**The problem**:
Could you pull out the material between the line holding "Where should I" and the line holding "Looking at the", inclusive, and repeat those lines exactly? Leave the pictures out of your answer.
───── Given data
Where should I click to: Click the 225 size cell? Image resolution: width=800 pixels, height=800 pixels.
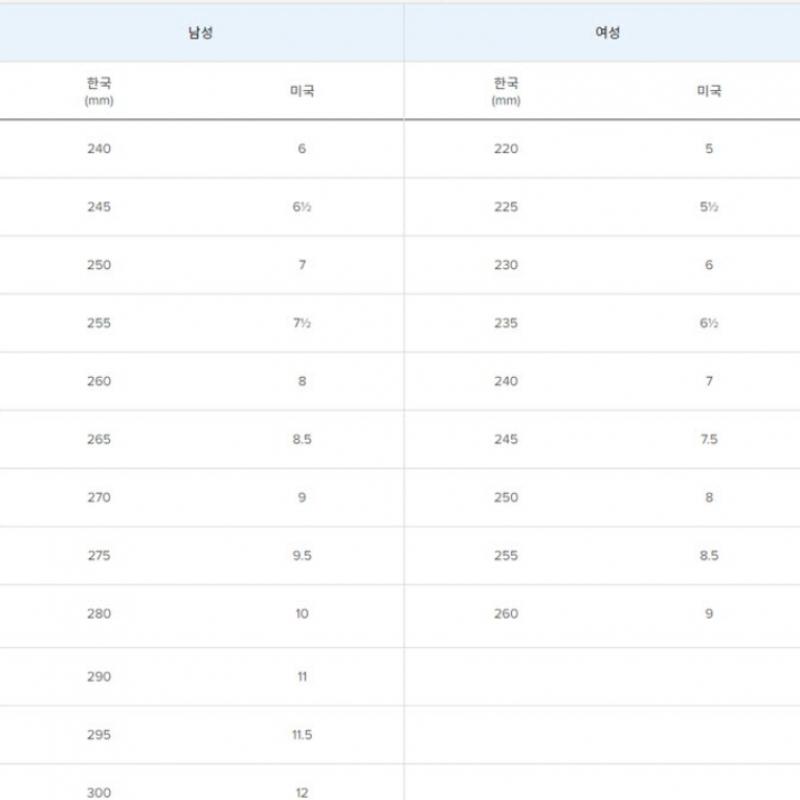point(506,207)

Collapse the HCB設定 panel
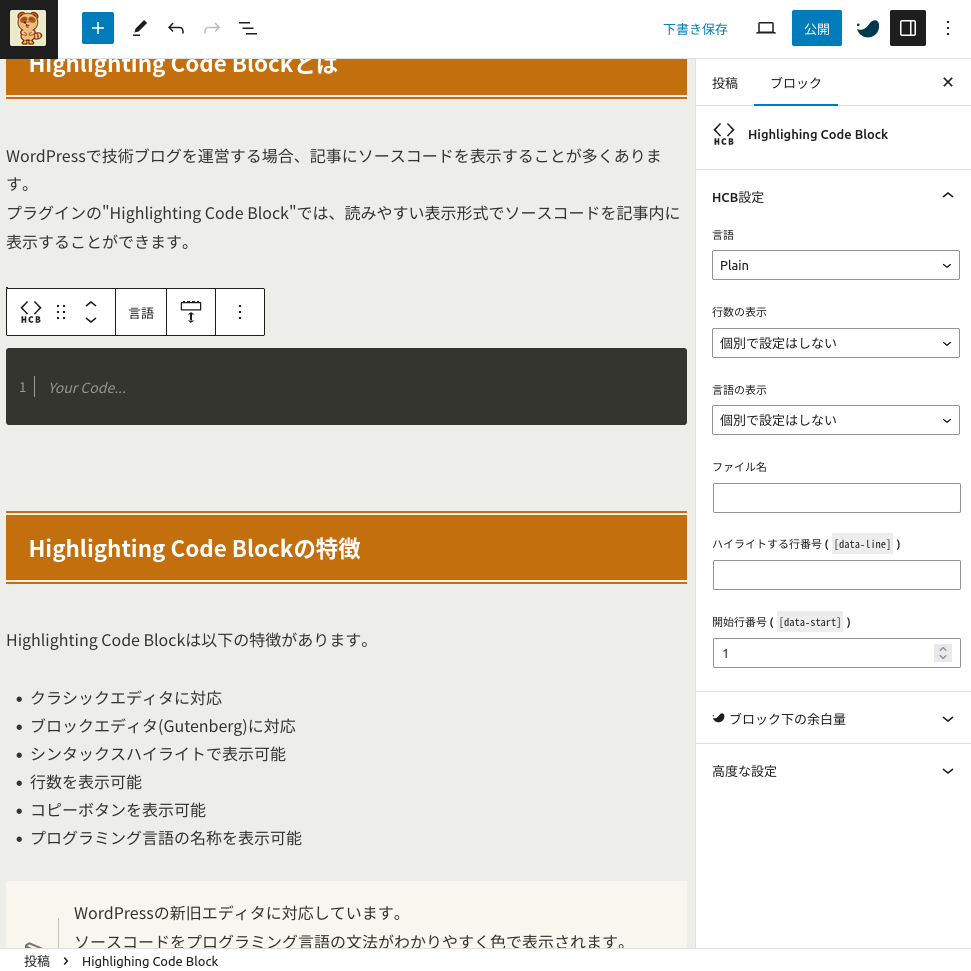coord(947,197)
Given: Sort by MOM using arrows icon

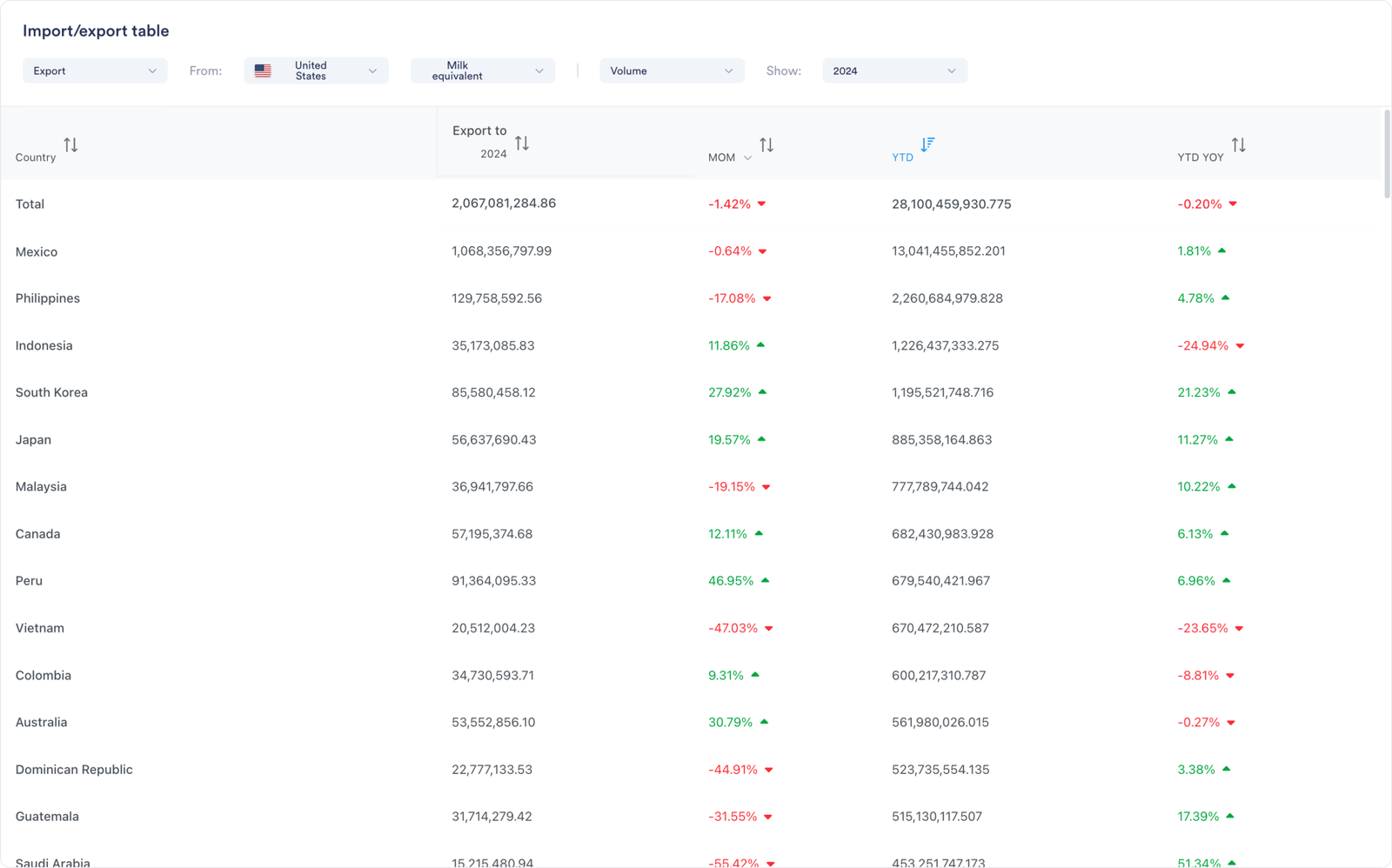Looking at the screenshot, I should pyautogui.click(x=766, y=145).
──────────
───── Given data
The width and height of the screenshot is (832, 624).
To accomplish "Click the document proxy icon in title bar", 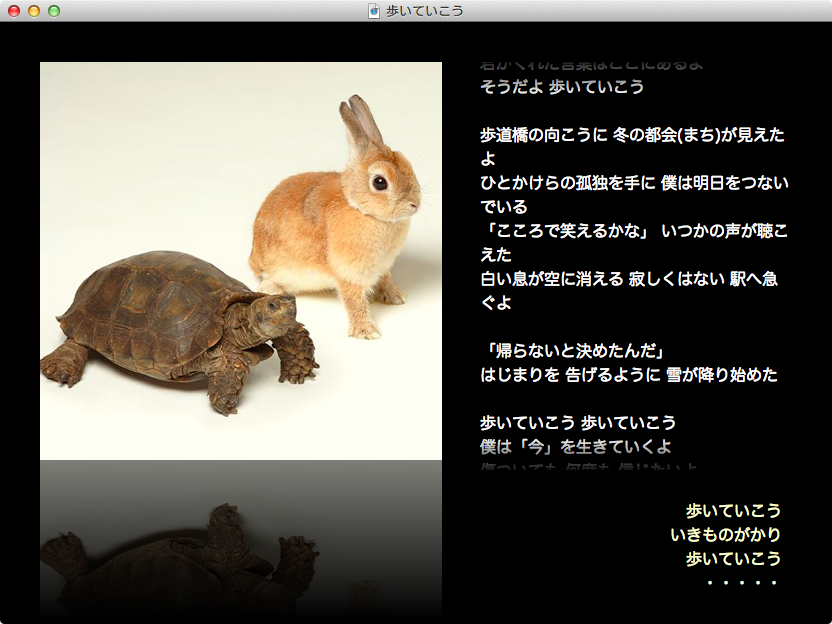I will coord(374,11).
──────────
**Full output**:
Where should I click to: Click the 225 size cell? Image resolution: width=800 pixels, height=800 pixels.
point(506,207)

Collapse the HCB設定 panel
coord(947,197)
Given: Sort by MOM using arrows icon

Looking at the screenshot, I should pyautogui.click(x=766, y=145).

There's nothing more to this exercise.